Introduction: Osteoarticular TB contributes to roughly 10% of the cases of extrapulmonary TB. The incidence of osteoarticular tuberculosis is one of the lowest in extrapulmonary tuberculosis, probably only next to cutaneous tuberculosis in non-HIV patients. Considering the low incidence of primary osteoarticular tuberculosis without pulmonary tuberculosis, we hypothesise that there is an element of tissue-specific immunity against tuberculosis in the body, which appears to be very high in bone and joints. The concept of immunity against tuberculosis in general is well-established for pulmonary tuberculosis but not so for osteoarticular tuberculosis.

Materials and methods: A literature search was carried out using the online databases PubMed, EMBASE, and the Cochrane database for all studies published in the English language from May 2000 to September 2020. We compiled the available information in the literature related to the subject to analyse the concept of tissue-specific immunity for osteoarticular tuberculosis.
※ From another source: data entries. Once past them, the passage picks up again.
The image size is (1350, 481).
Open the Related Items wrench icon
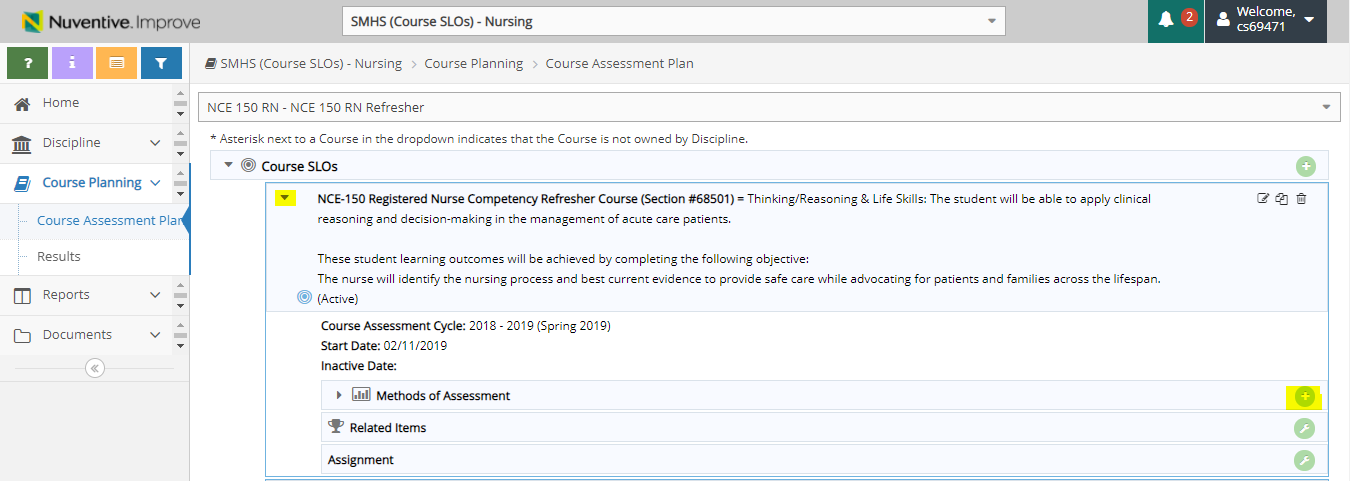coord(1304,428)
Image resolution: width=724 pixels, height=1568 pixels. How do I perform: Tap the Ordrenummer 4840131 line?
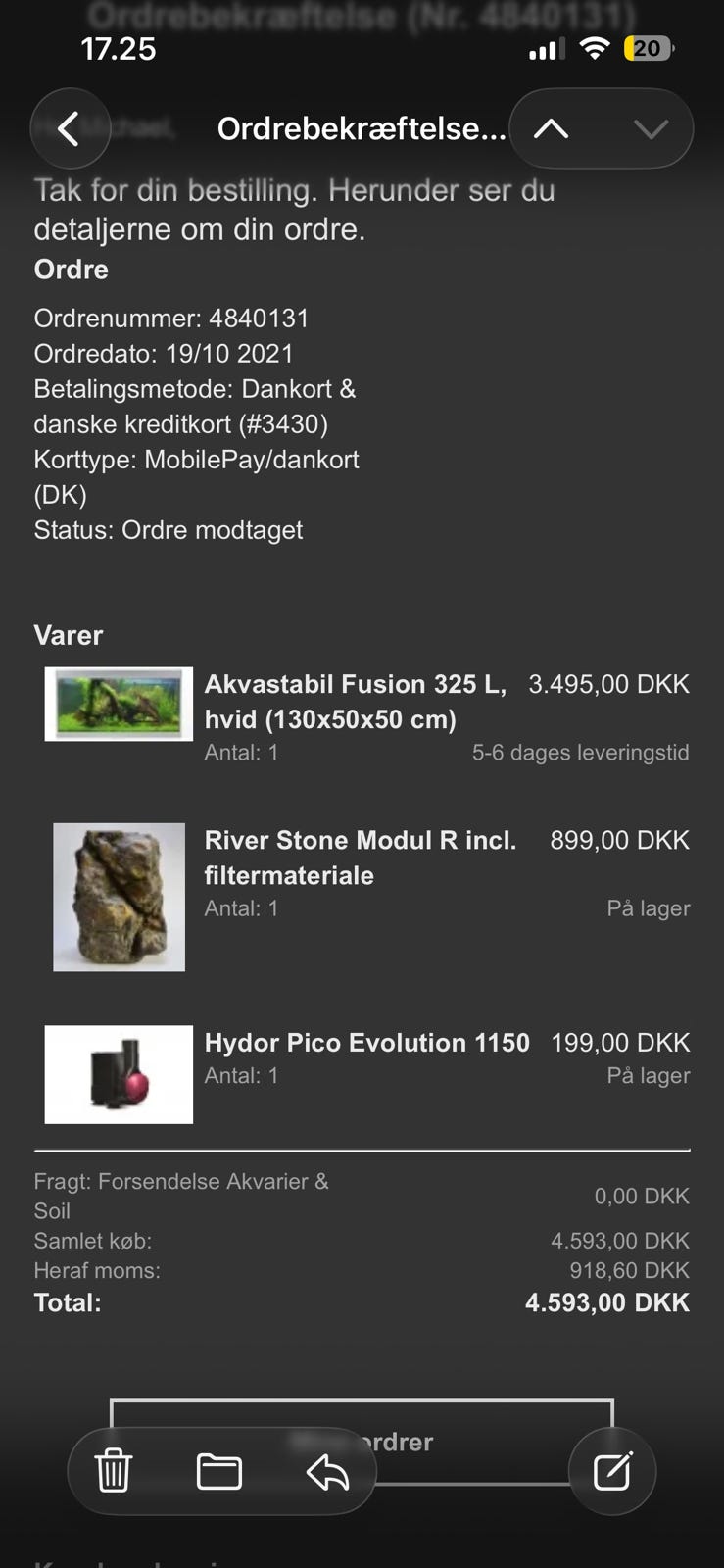click(171, 318)
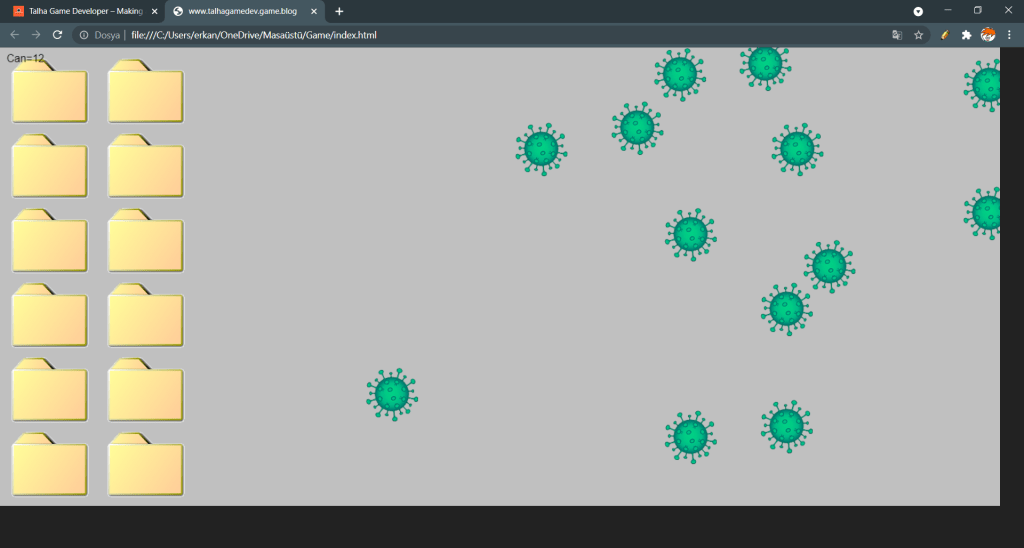Click the round dropdown arrow beside minimize button
Image resolution: width=1024 pixels, height=548 pixels.
(x=918, y=11)
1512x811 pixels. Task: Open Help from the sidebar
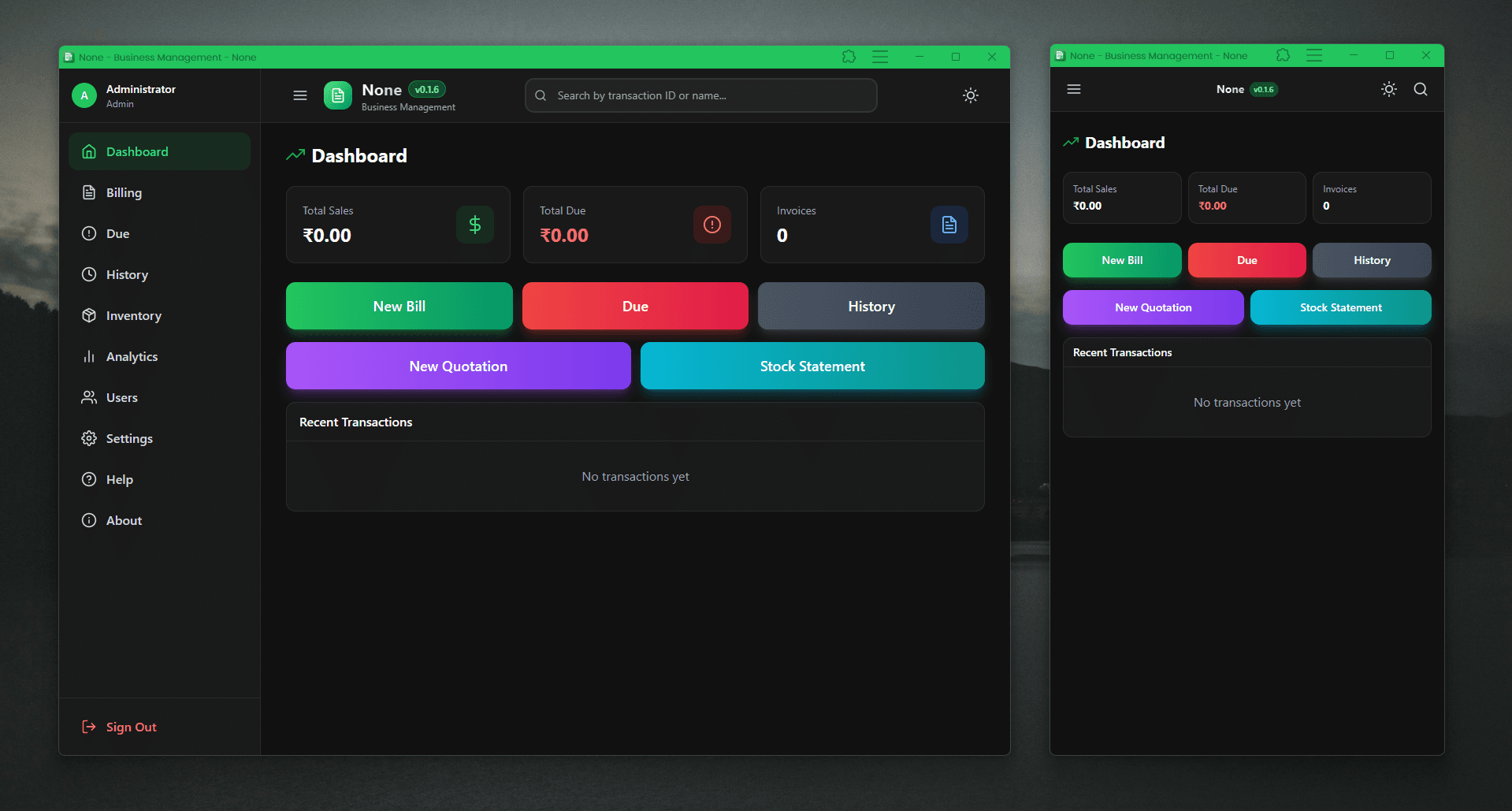tap(118, 479)
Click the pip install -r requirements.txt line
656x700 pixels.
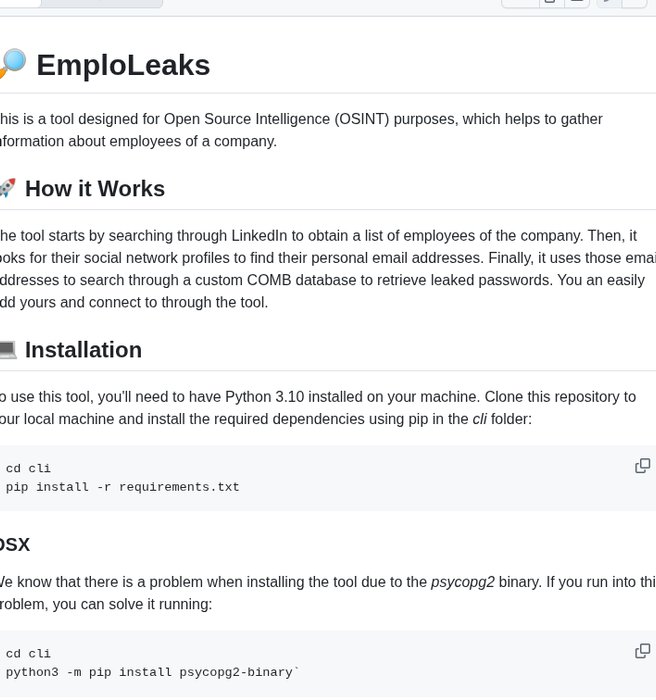point(122,487)
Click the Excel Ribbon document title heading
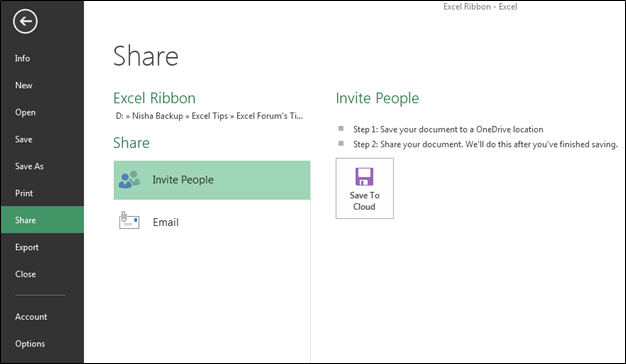This screenshot has width=626, height=364. click(x=155, y=98)
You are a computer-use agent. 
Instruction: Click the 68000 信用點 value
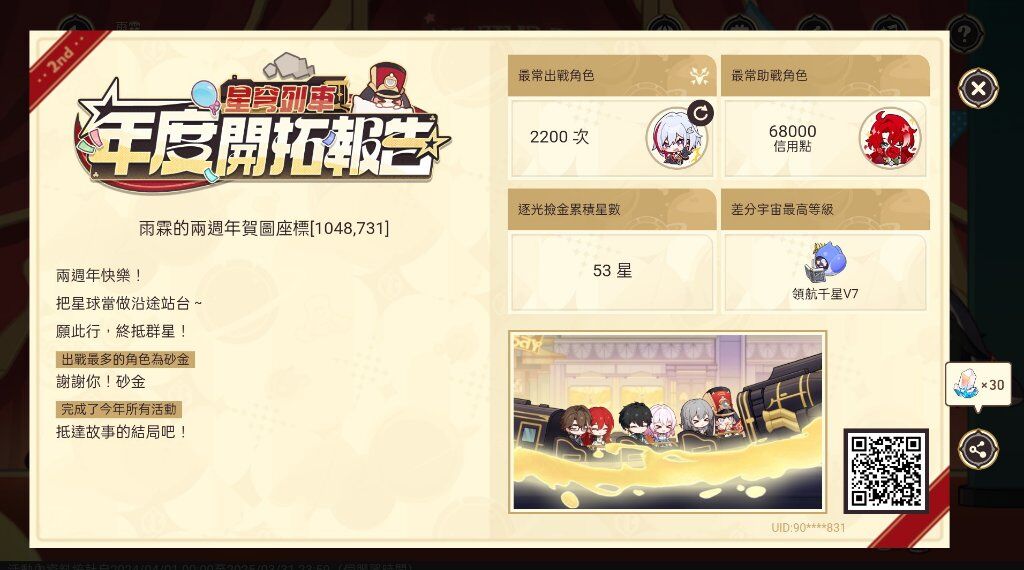pos(792,138)
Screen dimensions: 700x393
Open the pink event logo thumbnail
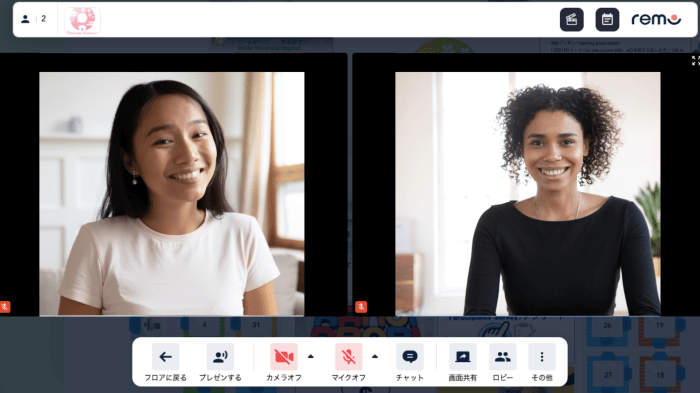[x=83, y=21]
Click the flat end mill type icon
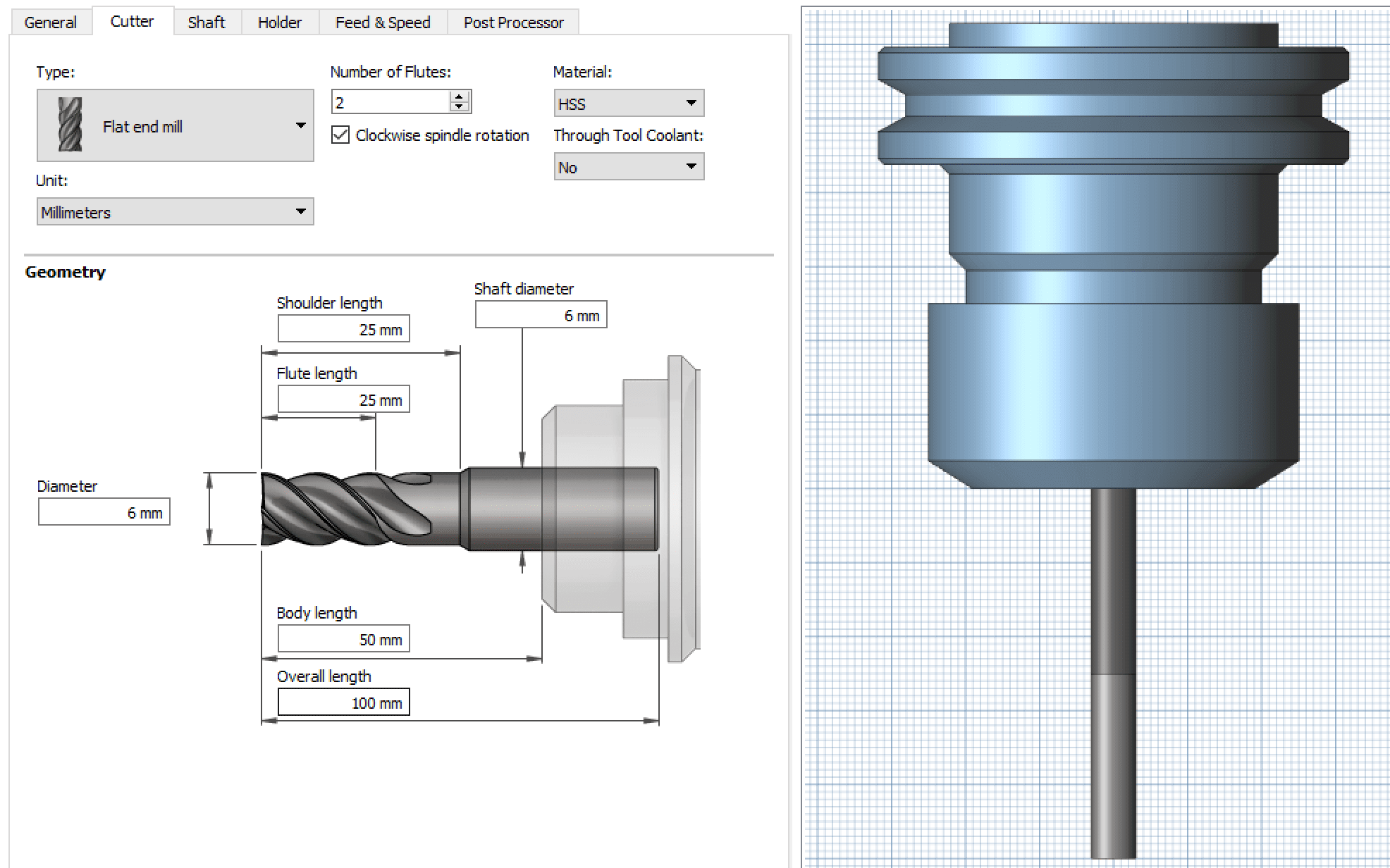The image size is (1390, 868). click(x=70, y=125)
Results: 24 studies were included in the review. Bone receives less proportion of total body blood flow when compared to other organs. Lungs, the gastrointestinal system, and the urinary system receive a significantly higher proportion of total body blood flow than bones. This may decrease the chances of haematogenous spread of mycobacterium bacilli to bones rather than other systems. On the receptor level, T cells express a prolyl-hydroxylase domain (PHD) on their surface, which plays a pivotal role in orchestrating the effects of oxygen tension on immune response and T cell proliferation. In oxygen-replete states such as in the lungs, the PHD domain on the T-cells senses the high oxygen concentration and initiates the degradation of the hypoxia-inducible factor-1α (HIF-1α). The major role of HIF-1α is to downregulate the T regulatory cells and activate the Th-1 cells. The main function of Th-1 cells is to promote a cell-mediated immune response that is required for host defence against intracellular microbes. Vice versa happens in oxygen-depleted states, as in bones, more so in cortical bones. Our observations show that tuberculosis of long bones is uncommon compared to cancellous bone tuberculosis. The highest concentration of CD-4 cells is found in lymphoid tissue, followed by bone marrow, and the lowest is in the lungs. Tissue concentration of CD4 cells may be an important but not the sole factor responsible for immunity against MTb. The incidence of tubercular lymphadenitis is quite high despite the presence of a high amount of CD4 cells there. The submucosal layer of the GI tract is rich in lymphoid tissue. The GI tract receives a high proportion of cardiac output, but the incidence of GI tuberculosis is quite low. This may partially be due to the high amount of lymphoid tissue rich in CD4 cells in the intestine. Similarly, bone marrow has a high amount of CD4 cells, and this may be an important factor in providing local immunity to skeletal tuberculosis.

Conclusion: Factors like a low proportion of cardiac output to bones, oxygen-deplete microenvironment there, and a high amount of CD4 cells may be responsible for the low incidence of osteoarticular tuberculosis. However, it needs further research on the molecular level.